→ **EXERCISE INPUTS**
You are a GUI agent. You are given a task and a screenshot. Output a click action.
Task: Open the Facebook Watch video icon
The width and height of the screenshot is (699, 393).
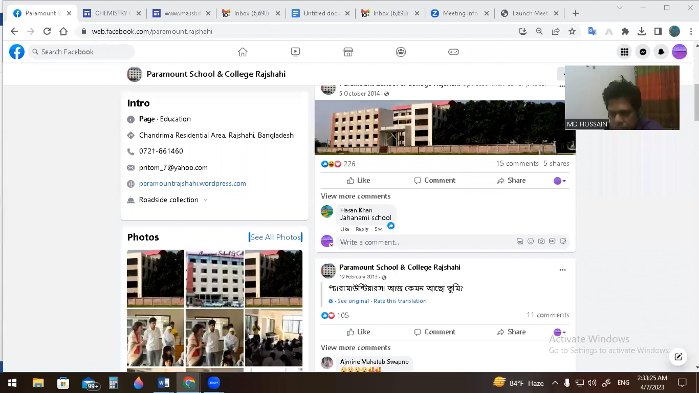(295, 52)
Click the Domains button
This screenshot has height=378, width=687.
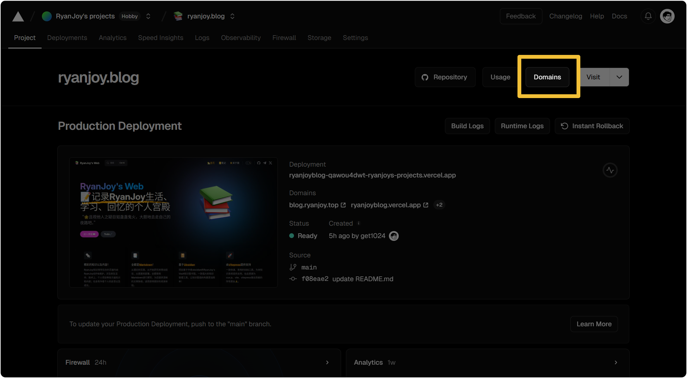pos(547,77)
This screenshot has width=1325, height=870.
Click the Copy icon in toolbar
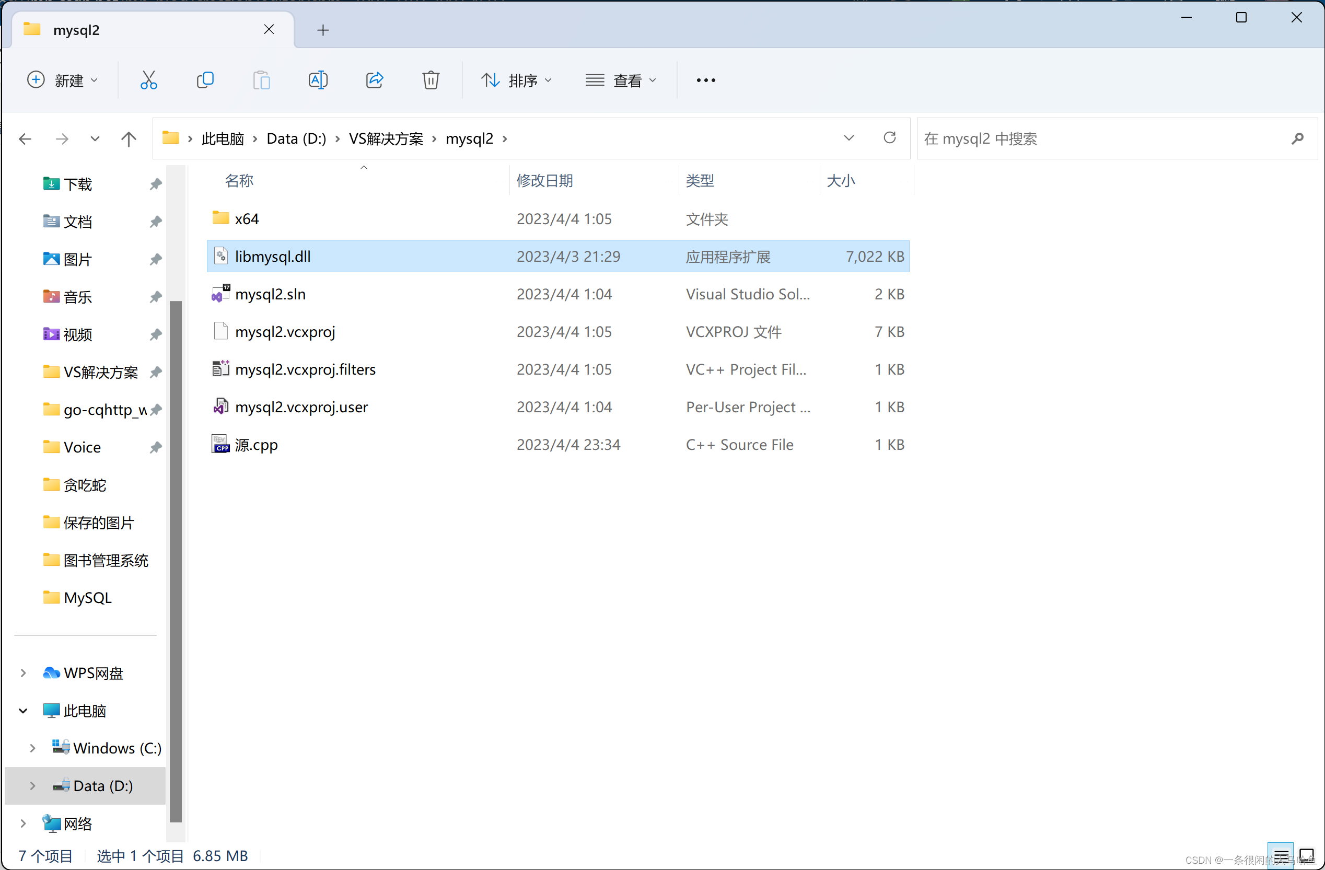point(205,80)
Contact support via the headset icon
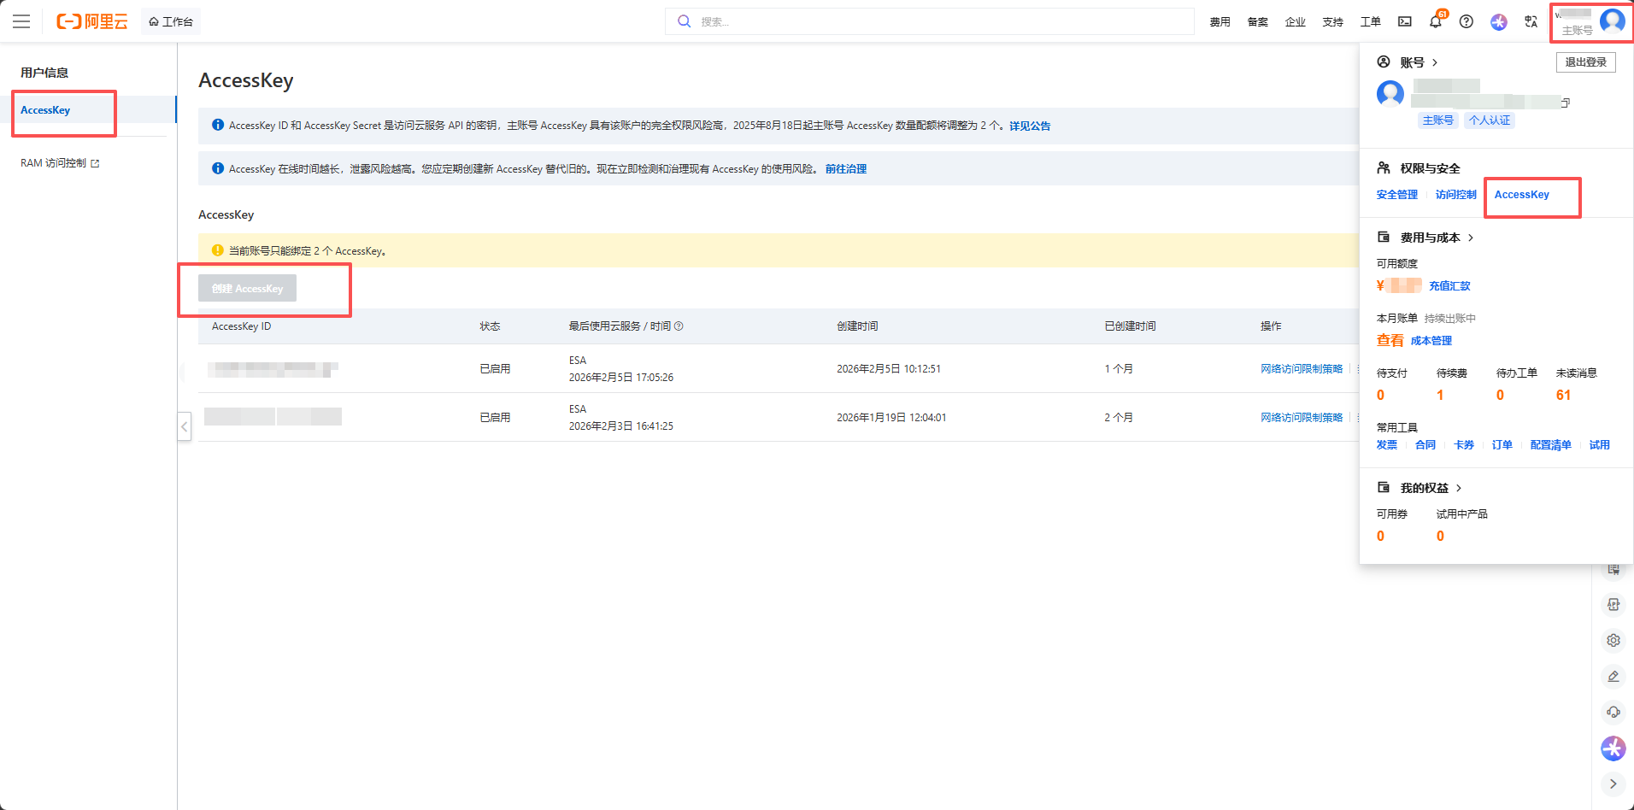 click(1613, 711)
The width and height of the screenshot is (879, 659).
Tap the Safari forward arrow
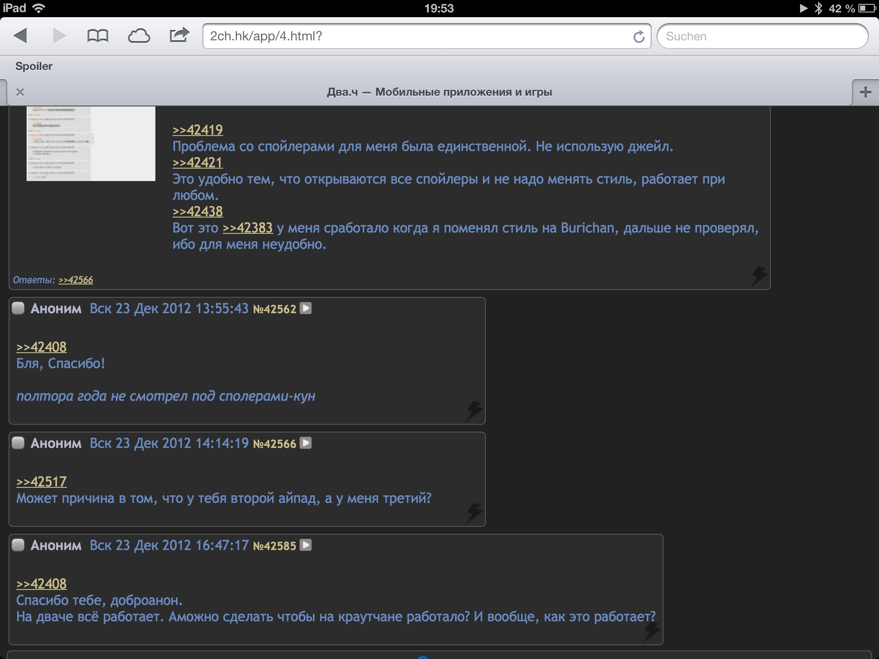click(x=59, y=36)
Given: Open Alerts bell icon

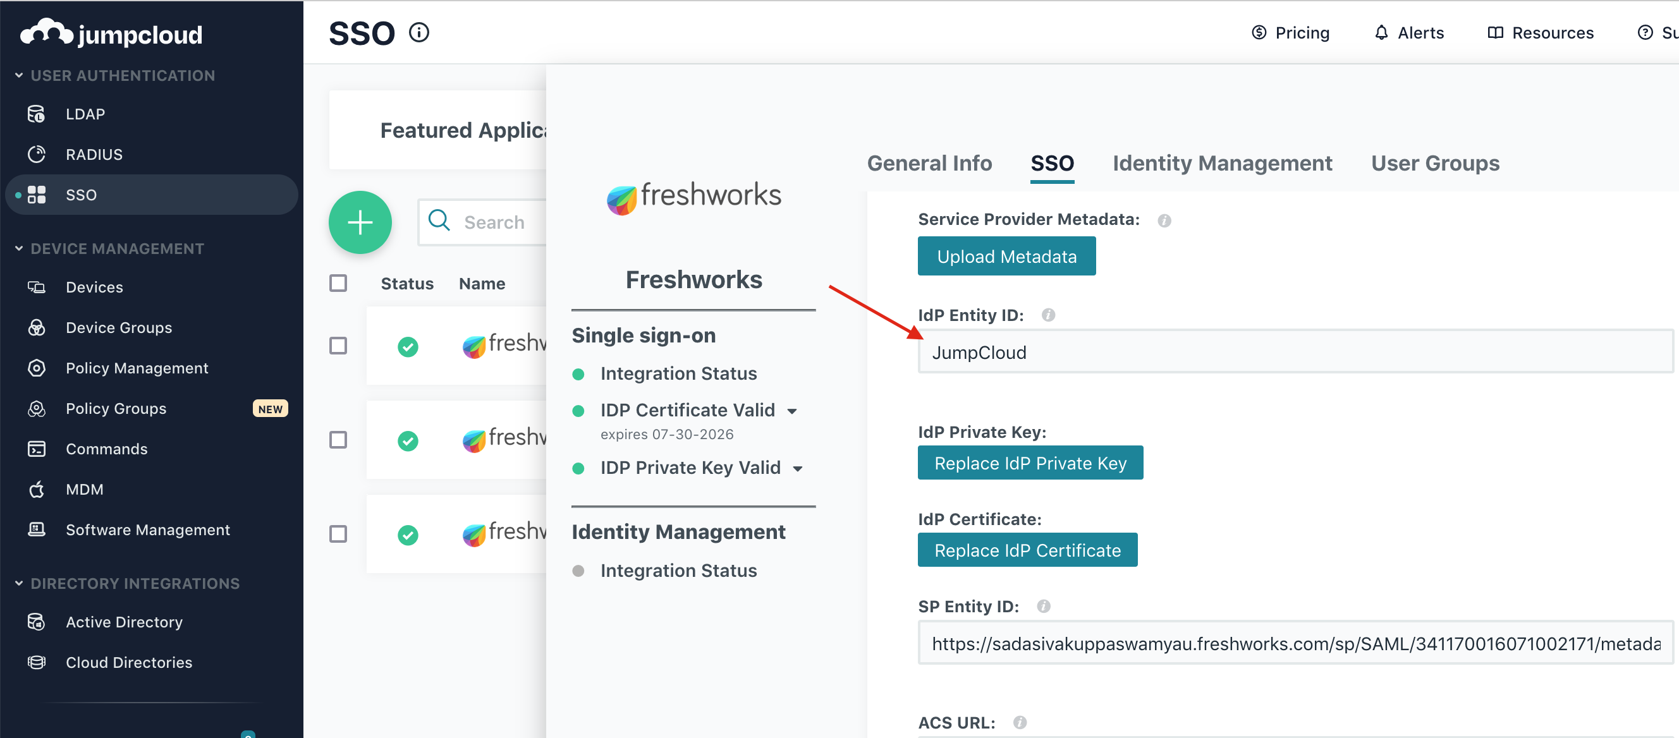Looking at the screenshot, I should (x=1380, y=33).
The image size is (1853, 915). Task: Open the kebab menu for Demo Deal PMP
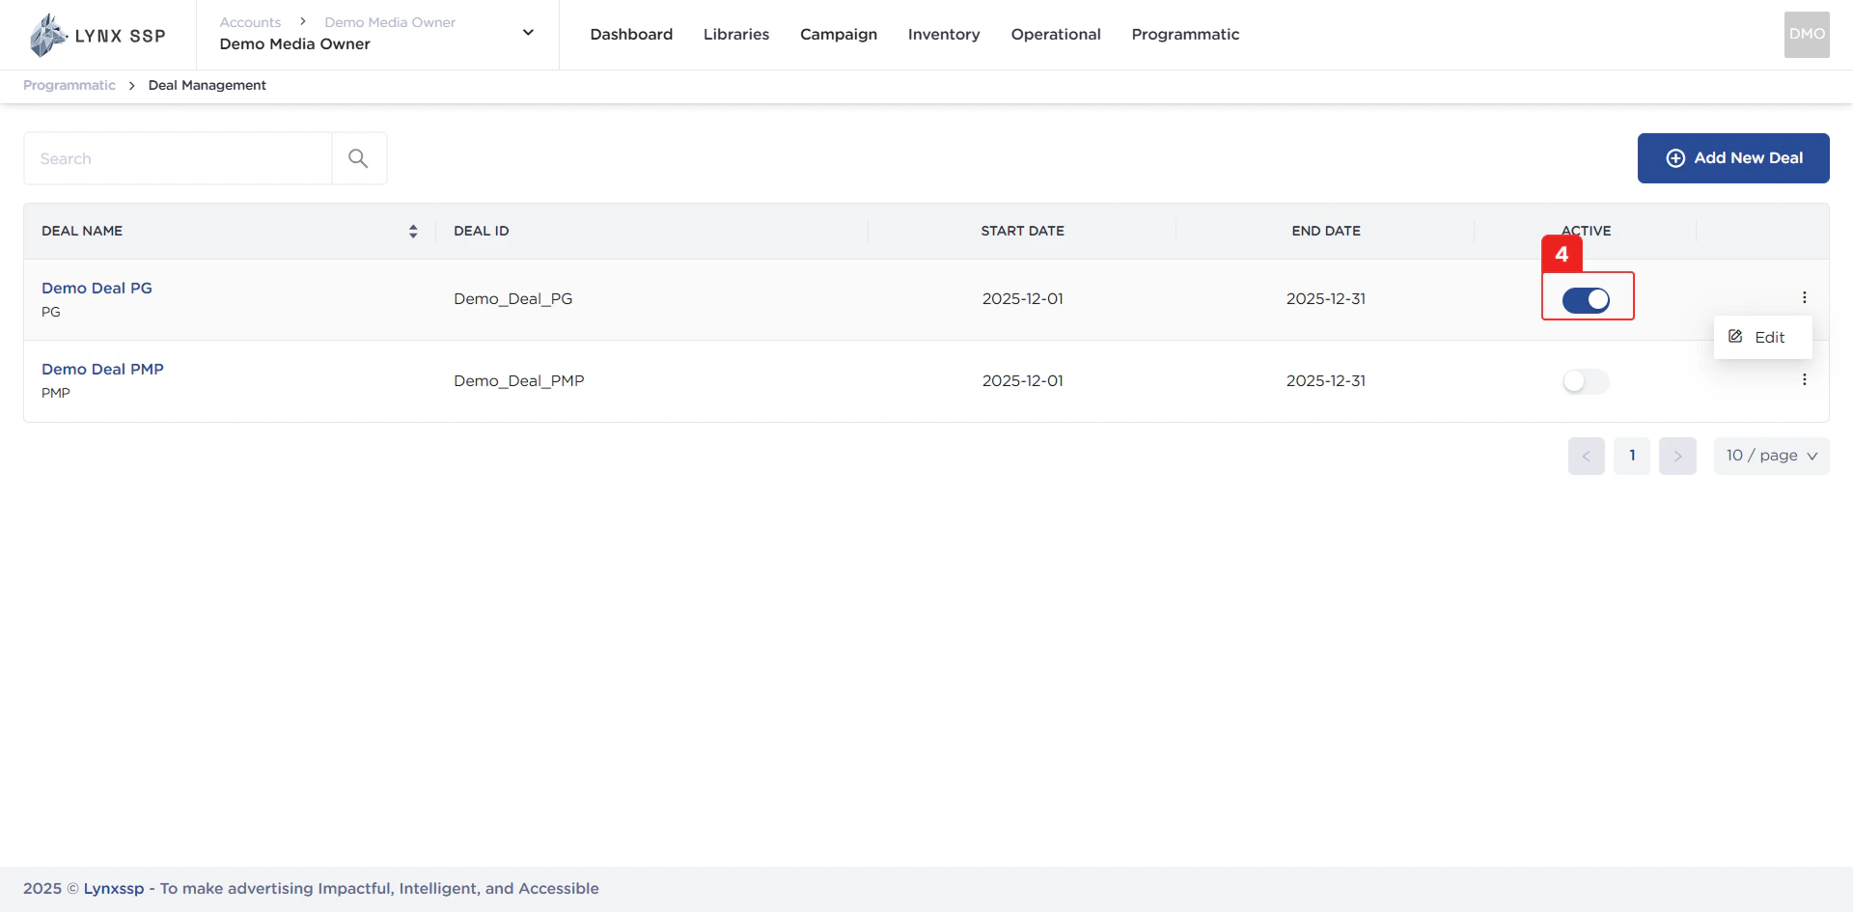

→ **TRY IT**
Exclude the pictures and write out exactly the lines from the one holding "Click the Domains button" through the end of the entries, inclusive, and only those.

→ **ANSWER TO THE EXERCISE**
Click the Domains button
This screenshot has height=378, width=687.
pos(547,77)
This screenshot has width=1325, height=870.
Click the Copy icon in toolbar
point(205,80)
Contact support via the headset icon
 click(1613, 711)
The width and height of the screenshot is (879, 659).
Tap the Safari forward arrow
click(x=59, y=36)
Given: Open Alerts bell icon

Looking at the screenshot, I should (x=1380, y=33).
The image size is (1853, 915). Task: Open the kebab menu for Demo Deal PMP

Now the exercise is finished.